SET EXERCISE 1
In the data file rows starting at the line containing "Buy it now (116, 666)" and ending at the last row, change "Write" to "Leave" and leave everything else as it is. Return only those rows.

TEXT SECTION
>> begin

# Goodyear Red Clay Tires



## saladshooter (Apr 5, 2017)

Howdy,

Anybody know of the best color match to prewar Goodyear Red Clay tires? Need a rider set.




 

Thanks
Chad


----------



## keith kodish (Apr 5, 2017)

Coker made repop b.f. goodrich silvertowns,10 years ago,or so,look identical,tiny bit narrower,but roll wonderful,too. 

Sent from my SM-J700P using Tapatalk


----------



## redline1968 (Apr 5, 2017)

Not sure Coker makes them anymore.


----------



## kreika (Apr 5, 2017)

http://thecabe.com/forum/threads/red-26-x-2-125-tires.105183/


http://thecabe.com/forum/threads/bf-goodrich-red-26-x-2-125-tires.105182/


----------



## saladshooter (Apr 5, 2017)

Thanks Chris!


----------



## bairdco (Apr 5, 2017)

I got some of the Coker re-pops, barely used, and they were very hard, dried out and wore out quick. The seller claimed he got them that way from Coker.

Anyone else have that experience?


----------



## 2jakes (Apr 5, 2017)

bairdco said:


> I got some of the Coker re-pops, barely used, and they were very hard, dried out and wore out quick. The seller claimed he got them that way from Coker.
> 
> Anyone else have that experience?




Yes.
 I bought a pair several years ago.
Only one dried out quickly. The other one
is in good condition.
Both were kept in the same location and
conditions.
Not sure why only one went bad.


----------



## saladshooter (Apr 5, 2017)

Well the preferred choice was the Coker repops. But I think you guys have talked me out of them with the dried out experiences.

Thanks for the heads up
Chad


----------



## 2jakes (Apr 5, 2017)

saladshooter said:


> Well the preferred choice was the Coker repops. But I think you guys have talked me out of them with the dried out experiences.
> 
> Thanks for the heads up
> Chad




I have Coker tires on my 1946 truck and
also on my '63 beetle.
It's been years with no problem.
Could have been a bad  batch on that
red tire.
Who knows!


----------



## kreika (Apr 5, 2017)

These are probably 15+ years old and have very fine cracks and don't have many miles on them. Poor rubber mix maybe?


----------



## keith kodish (Apr 5, 2017)

Ive had a,set on my late 40 b107 Autocycle for 15 years,no problem. I heartily recommend them wirh no hesitation.

Sent from my SM-J700P using Tapatalk


----------



## rusty.kirkpatrick (Apr 5, 2017)

This is that set.





kreika said:


> http://thecabe.com/forum/threads/bf-goodrich-red-26-x-2-125-tires.105182/


----------



## 2jakes (Apr 5, 2017)

kreika said:


> Poor rubber mix maybe?




Looks like it.
Both were bought at the same time. The rubber started to fall off on the bottom tire.



Grand Tycoon is 25+ years and is in better condition.




This tire was only good for 100 years. 






Although the hub is in excellent condition!


----------

>> end

SET EXERCISE 2
Retype the part of the tire thread starting at "Coker made repop" and ending at "makes them anymore." without any changes.

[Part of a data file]
>> begin

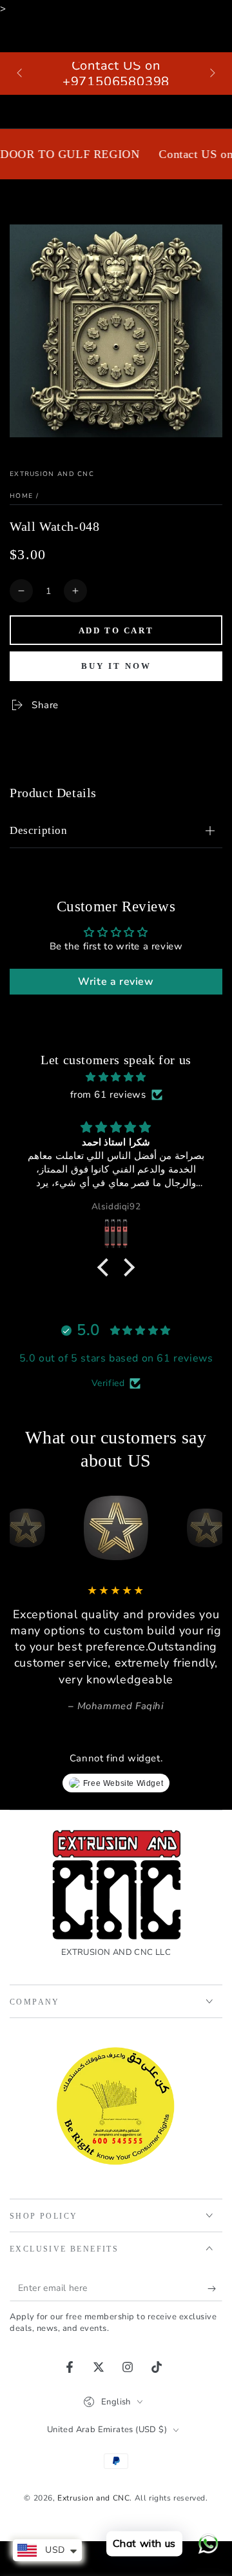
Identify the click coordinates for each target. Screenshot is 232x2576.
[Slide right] (211, 73)
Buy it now (116, 666)
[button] (106, 1267)
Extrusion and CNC (52, 474)
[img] (116, 1077)
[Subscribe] (215, 2288)
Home (21, 495)
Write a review (115, 982)
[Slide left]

>> end

ANSWER 1
Buy it now (116, 666)
[button] (106, 1267)
Extrusion and CNC (52, 474)
[img] (116, 1077)
[Subscribe] (215, 2288)
Home (21, 495)
Leave a review (115, 982)
[Slide left]

ANSWER 2
Coker made repop b.f. goodrich silvertowns,10 years ago,or so,look identical,tiny bit narrower,but roll wonderful,too. 

Sent from my SM-J700P using Tapatalk


----------



## redline1968 (Apr 5, 2017)

Not sure Coker makes them anymore.